Défense et réforme du droit d’auteur en 2022

Davantage de voix doivent se faire entendre dans ce débat.

par MICHAL JAWORSKI | 05 OCT 22

Les auteurs et les autrices sont d’abord des lecteurs et des lectrices et vice versa. Les enseignant.e.s et la communauté de la recherche à la fois créent et utilisent le contenu. Les professionnel.le.s de l’édition veulent des droits exclusifs, mais sont aussi dépendant.e.s d’un domaine public dynamique et des droits des utilisateurs pour créer des œuvres artistiques et littéraires remarquables. Les établissements d’enseignement facilitent l’accès au savoir sous toutes ses formes, mais ils défendent les leurs contre l’exploitation.

Voilà pourquoi la clef de voûte du régime de droit d’auteur au Canada est l’équilibre : il y a lieu de concilier les intérêts des personnes qui créent et sont propriétaires de contenu et ceux des gens qui l’« utilisent » (le public qui lit, visionne et écoute).

Ce régime est une institution vénérable : il remonte au Statute of Anne, également appelé Copyright Act 1710, même si des lois encadrant la reproduction existaient déjà sous diverses formes. Il va sans dire que ces questions et ces concessions n’ont rien de nouveau. Ces 25 dernières années, bien des utilisateurs et des utilisatrices auront été confronté.e.s au droit d’auteur au moment d’échanger des fichiers en ligne; quand, soudainement, tout le monde a eu accès « gratuitement » à de la musique et à des films. Bien entendu, l’échange de ces fichiers n’était pas sans coût, mais il était trop souvent sans conséquence (la plupart des gens n’ayant jamais reçu d’avis de violation ou n’ayant jamais été poursuivi pour violation du droit d’auteur). Or, la loi et les marchés se sont adaptés, et ils continuent de le faire, pour maintenir l’équilibre.
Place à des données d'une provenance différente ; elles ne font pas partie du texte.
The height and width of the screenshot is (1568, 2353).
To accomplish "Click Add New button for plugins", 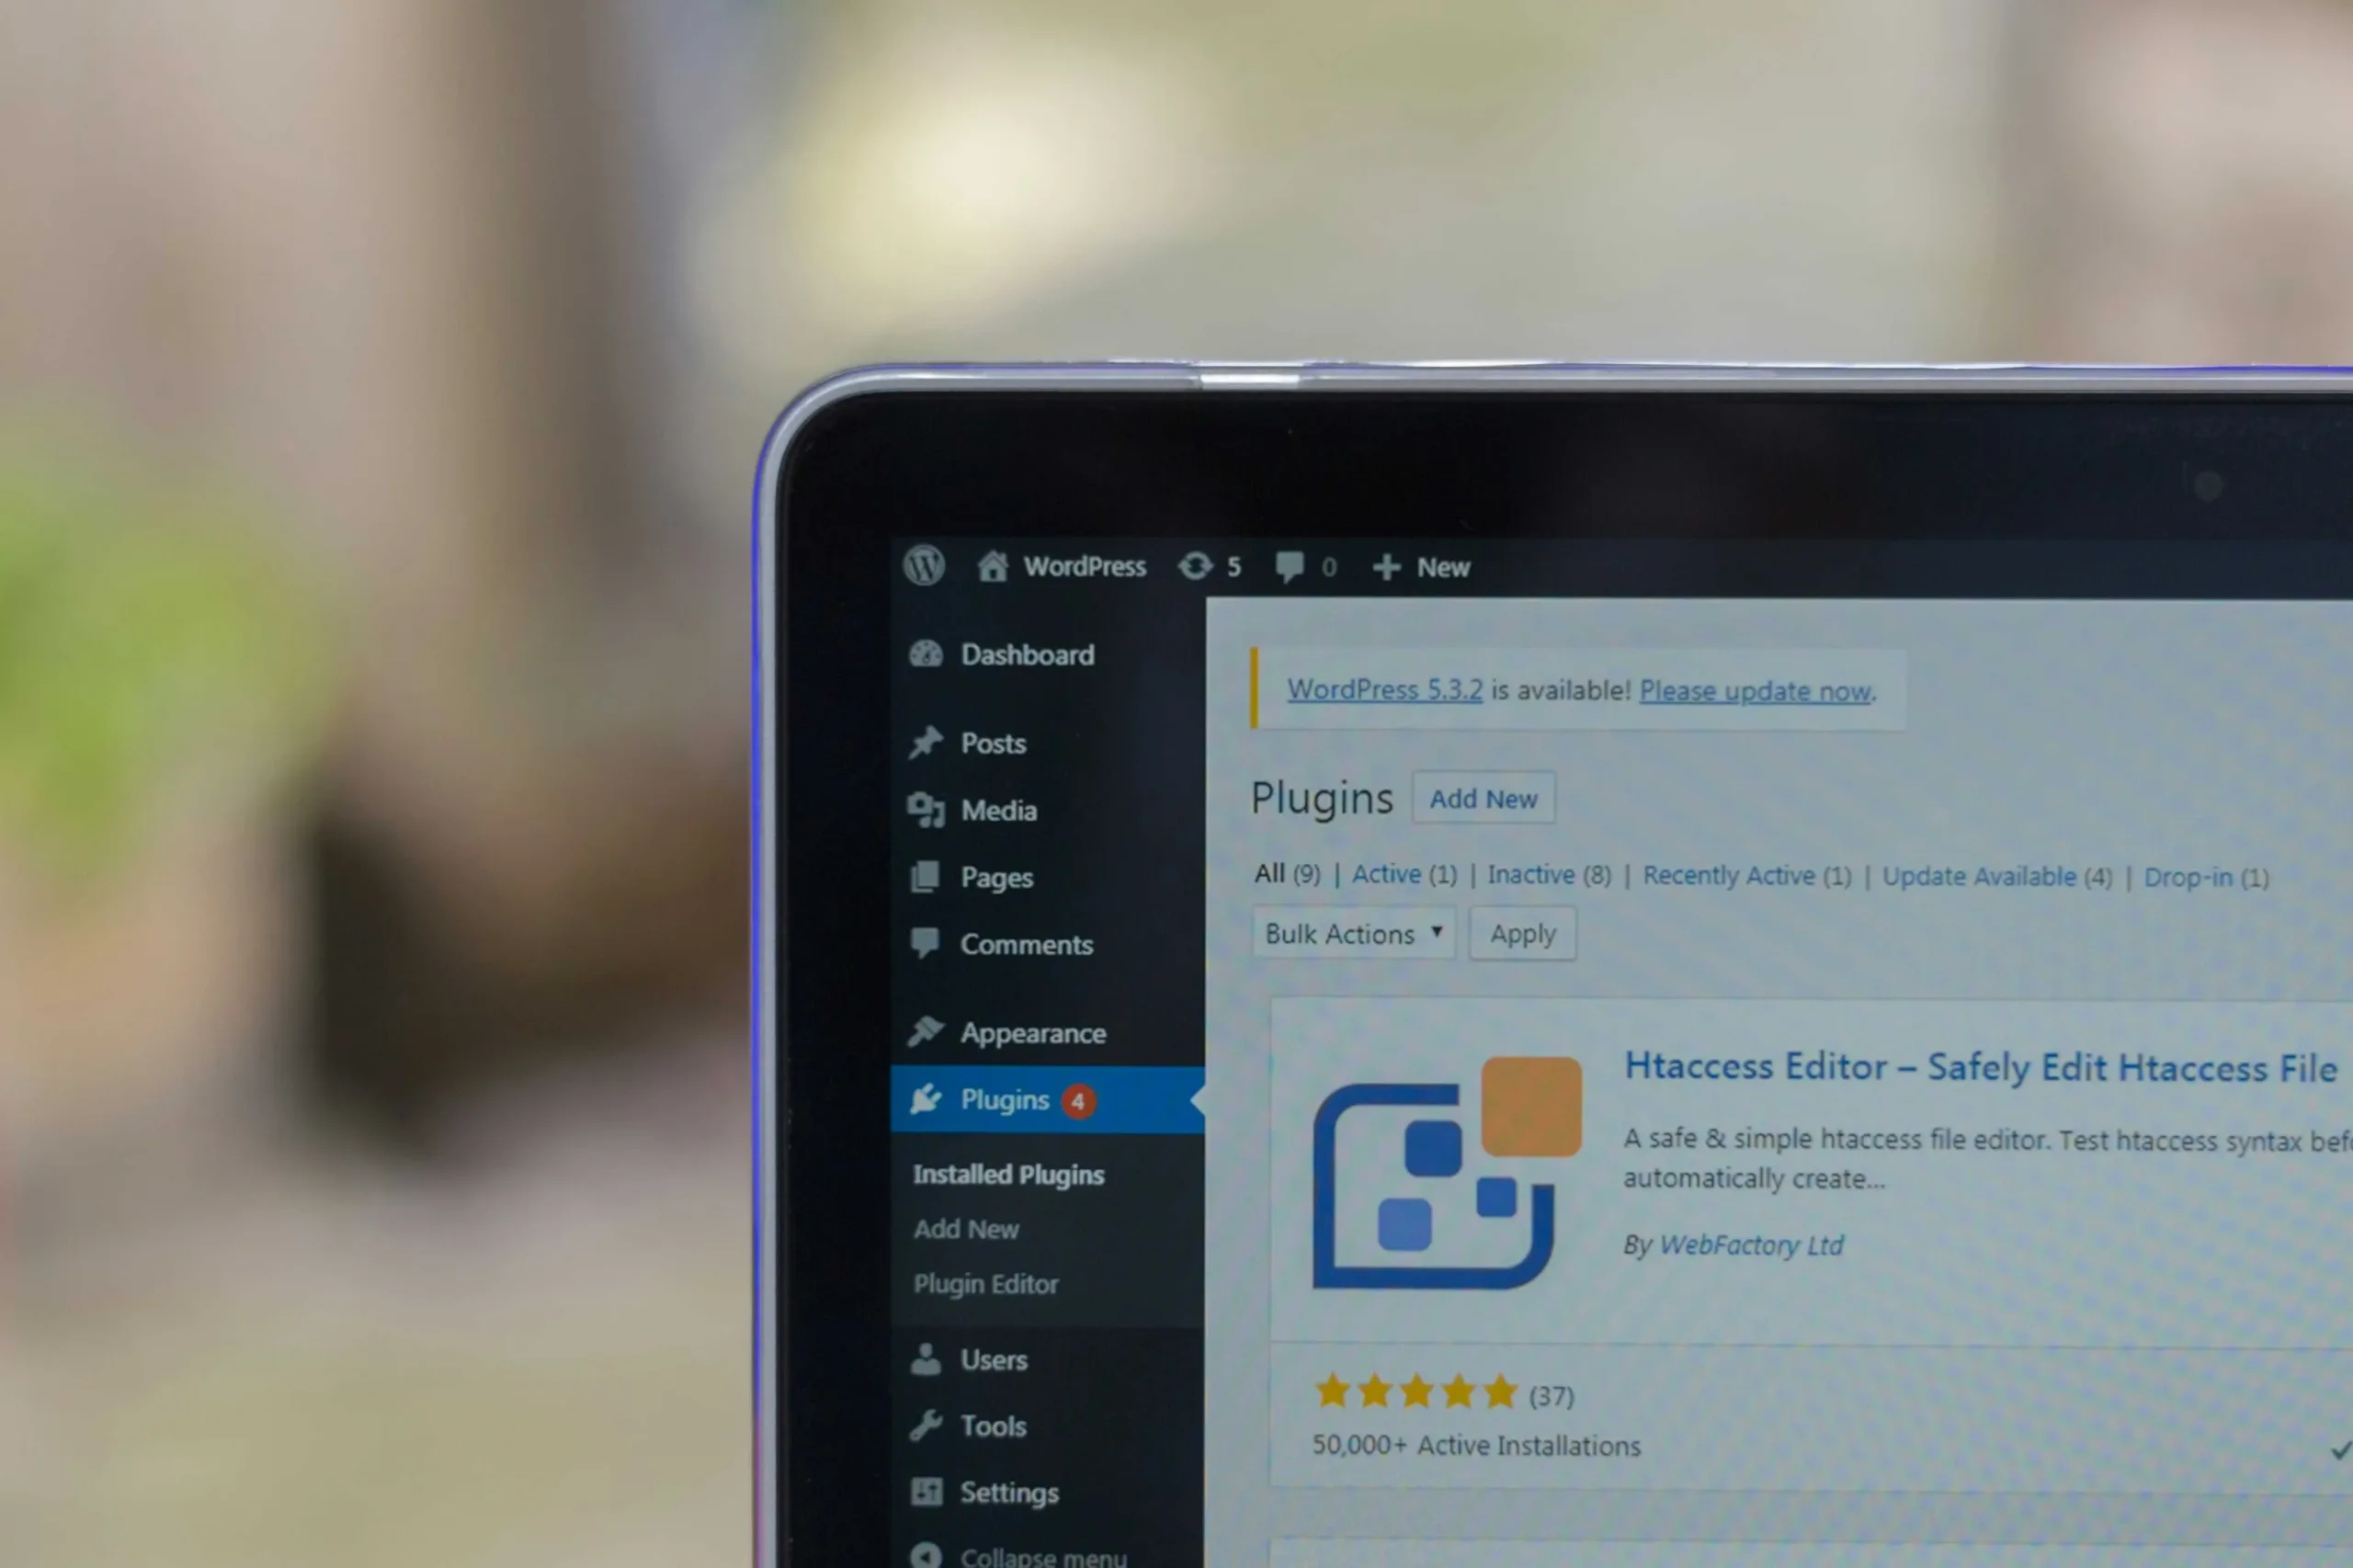I will point(1483,798).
2012 : l’année du changement

Le Parlement a voulu moderniser le régime du droit d’auteur en 2012. Une décennie plus tard, le droit d’auteur suscite encore un (petit) débat public, en raison d’un passage du budget du gouvernement canadien : « Le gouvernement est déterminé à faire en sorte que la Loi sur le droit d’auteur protège tous les créateurs et tous les titulaires de droits d’auteur. Par conséquent, le gouvernement s’efforcera également d’assurer la durabilité de l’industrie de l’édition de livres éducatifs, ce qui comprend une rémunération équitable pour les créateurs et les titulaires de droits d’auteur, ainsi qu’un marché moderne et novateur qui peut servir efficacement les utilisateurs de droits d’auteur. »
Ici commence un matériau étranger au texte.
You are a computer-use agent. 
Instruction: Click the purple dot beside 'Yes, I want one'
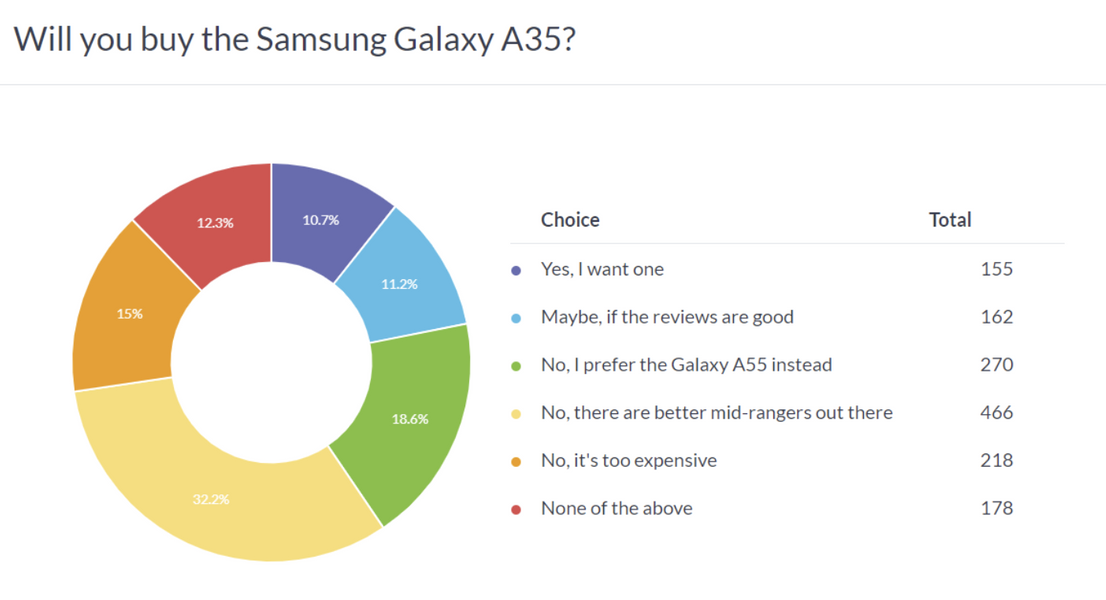516,270
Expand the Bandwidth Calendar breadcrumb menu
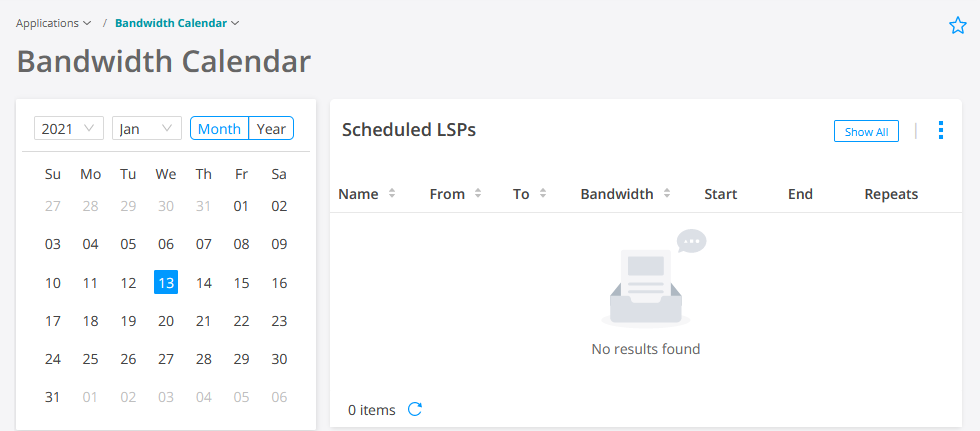 point(177,22)
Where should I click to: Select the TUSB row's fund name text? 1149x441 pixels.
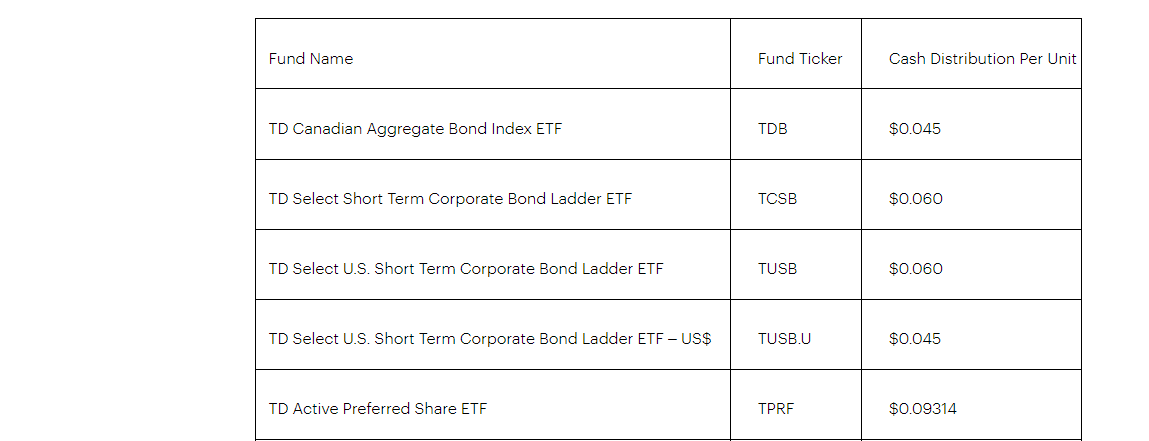[466, 269]
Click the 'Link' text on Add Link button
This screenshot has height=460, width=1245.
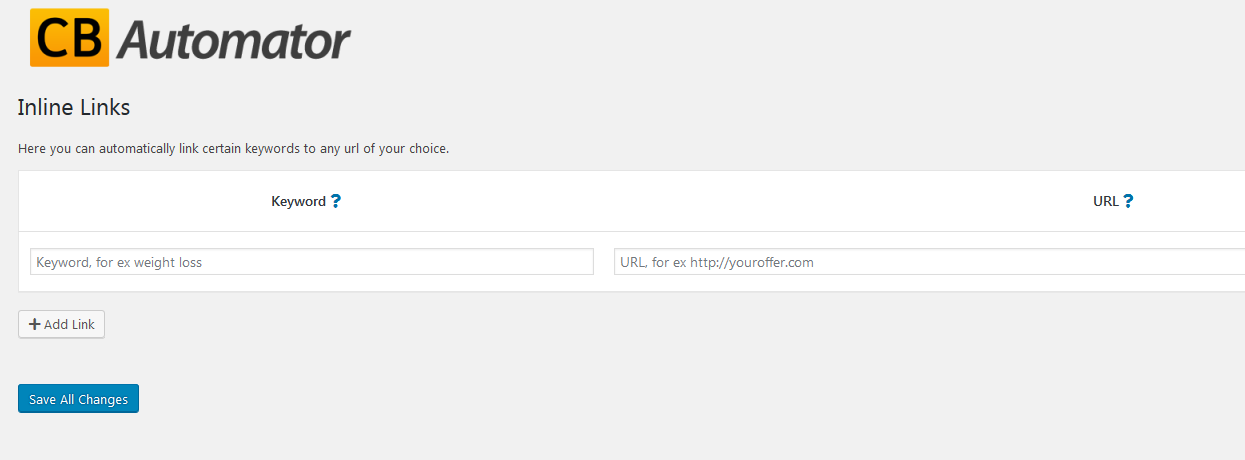(82, 325)
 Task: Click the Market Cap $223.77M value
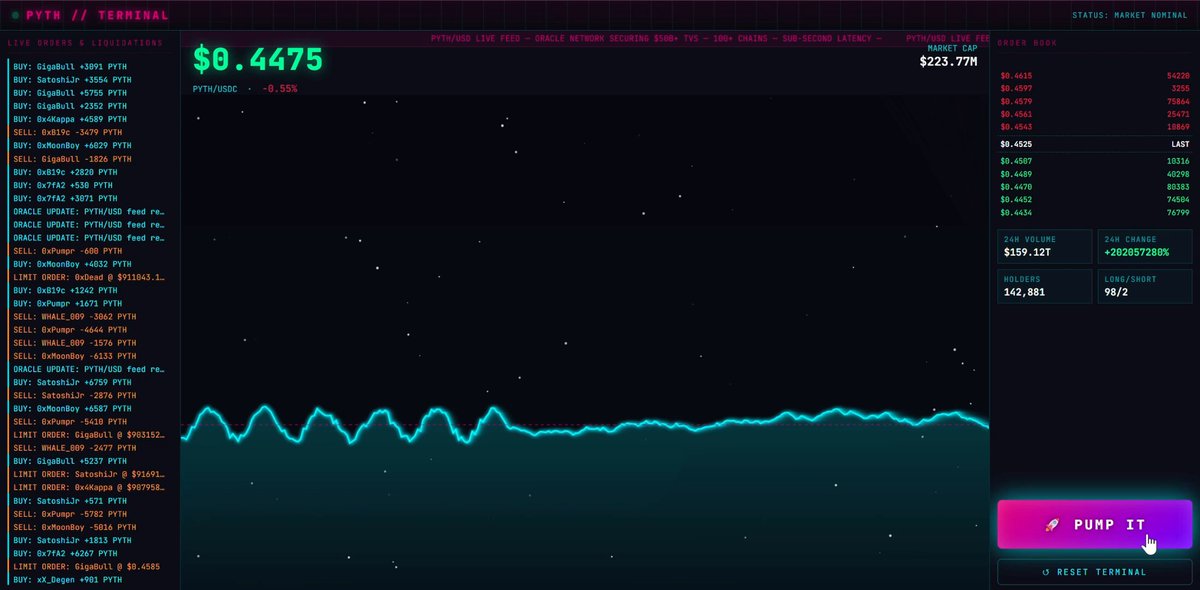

Que le gouvernement en fasse une priorité témoigne du poids que peuvent avoir les citoyen.ne.s et une bonne campagne de relations gouvernementales. Cette campagne avait été menée par le milieu de l’édition, qui s’inquiétait des conséquences de la réforme de 2012, et des décisions judiciaires subséquentes, sur les auteurs et autrices canadien.ne.s. Cette réforme, entre autres, intégrait à la notion d’utilisation équitable la reproduction à des fins pédagogiques, établissant que les enseignant.e.s et les apprenant.e.s ont une relation « symbiotique », si bien que la reproduction d’une œuvre pour la classe n’est pas un acte distinct de l’apprentissage de l’étudiant.e.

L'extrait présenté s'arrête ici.